Arbeitsauftrag 1: Stimmen diese Aussagen mit dem Bericht zur Europastunde überein? (a) Othmar Karas erwartet, dass die USA unter Donald Trump protektionistischer werden. (b) Waltraud Dietrich setzte sich für eine Europäische Republik ein. (c) Matthias Strolz möchte den Europäischen Rat behalten. Antworte jeweils mit Ja oder Nein und zitiere die entscheidenden Worte aus dem Bericht wörtlich.
Arbeitsauftrag 2: Nenne alle Personen aus dem Bericht zur Europastunde, hinter deren Namen ein Parteikürzel in Klammern steht, jeweils mit diesem Kürzel.

Gezeigter Text:
╔══
Parlamentskorrespondenz Nr. 1179 vom 09.11.2016

Die Zukunft der EU: Von der Renationalisierung bis zur Europäischen Republik

Aktuelle Europastunde der NEOS im Nationalrat zu den Lehren aus CETA

Wien (PK) – Das Ergebnis der Präsidentenwahl in den USA spielte heute auch in die Aktuelle Europastunde des Nationalrats hinein. Es waren sich alle einig, dass sich in der EU etwas ändern müsse. Europa-Abgeordneter Othmar Karas (V) erwartet, dass mit einem US-Präsidenten Donald Trump die USA protektionistischer und unberechenbarer werden; die USA werde kein verlässlicher Partner bei der Globalisierung mehr sein. Wie Josef Cap (S), Eva Glawischnig-Piesczek (G)und Claudia Gamon (N) plädierte er für ein selbstbewusstes und starkes Europa. Die RednerInnen der vier Fraktionen sprachen auch von einem "Weckruf für Europa" und dass es darum gehe, die europäischen Werte selbstbewusst zu vertreten. Man müsse sich überlegen, wie man die Handlungsfähigkeit, die Kompetenzverteilung und die Wirtschaftspolitik der EU in Zukunft neu gestaltet, so der Tenor. Auch FPÖ und Team Stronach traten für eine Neuorientierung ein, jedoch im Sinne einer Renationalisierung. So war etwa Waltraud Dietrich (T) für ein Europa der Vaterländer, worauf Werner Kogler (G) mit dem Hinweis reagierte, dass ein solches Europa der Vaterländer zu Millionengräbern geführt habe.

NEOS für eine Europäische Republik

Anlass für die Debatte war das Verlangen der NEOS, über die zukünftige Verfasstheit der EU nach dem schwierigen Entscheidungsprozess innerhalb der EU im Vorfeld der Unterzeichnung des Freihandelsvertrags zwischen der EU und Kanada (CETA) zu diskutieren. Sie stellten daher die Aktuelle Europastunde unter den Titel "Die Lehren aus CETA: Warum Europa eine Republik werden muss".

Die Leute hätten nicht das Gefühl, dass in Europa die Macht vom Volk ausgeht, sondern das Volk gegängelt wird, begründete NEOS-Klubobmann Matthias Strolz seine Forderung, eine europäische Regierung auf Zeit zu wählen. Man brauche keinen Europäischen Rat, sondern ein direkt gewähltes Europäisches Parlament und einen Senat, der die Regionen repräsentiert. Eine nationale Abschottung hält Strolz vor dem Hintergrund der aktuellen Krisenherde und der Bevölkerungsentwicklung in Afrika, Indien und China für verantwortungslos. Europa brauche eine klare Vision dafür, welche Standards gelten sollen, und dafür müsse man Verbündete haben, sagte er.
╚══
Bereitgestelltes Material:
╔══
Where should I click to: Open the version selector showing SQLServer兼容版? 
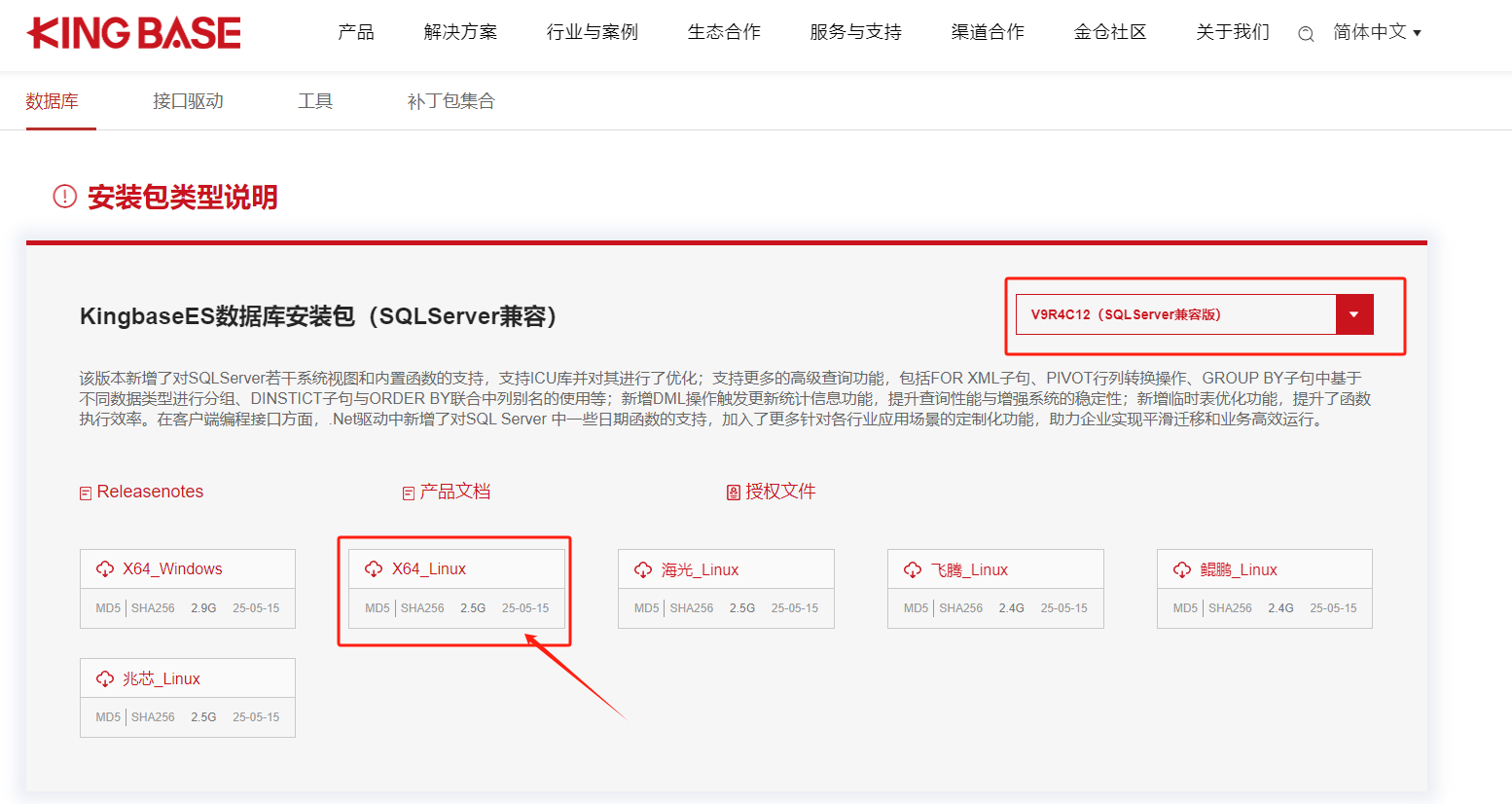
╚══
Vollständige Antwort 1:
(a) Ja: „Othmar Karas (V) erwartet, dass mit einem US-Präsidenten Donald Trump die USA protektionistischer und unberechenbarer werden“
(b) Nein: „So war etwa Waltraud Dietrich (T) für ein Europa der Vaterländer“
(c) Nein: „Man brauche keinen Europäischen Rat, sondern ein direkt gewähltes Europäisches Parlament und einen Senat, der die Regionen repräsentiert.“

Vollständige Antwort 2:
- Othmar Karas (V)
- Josef Cap (S)
- Eva Glawischnig-Piesczek (G)
- Claudia Gamon (N)
- Waltraud Dietrich (T)
- Werner Kogler (G)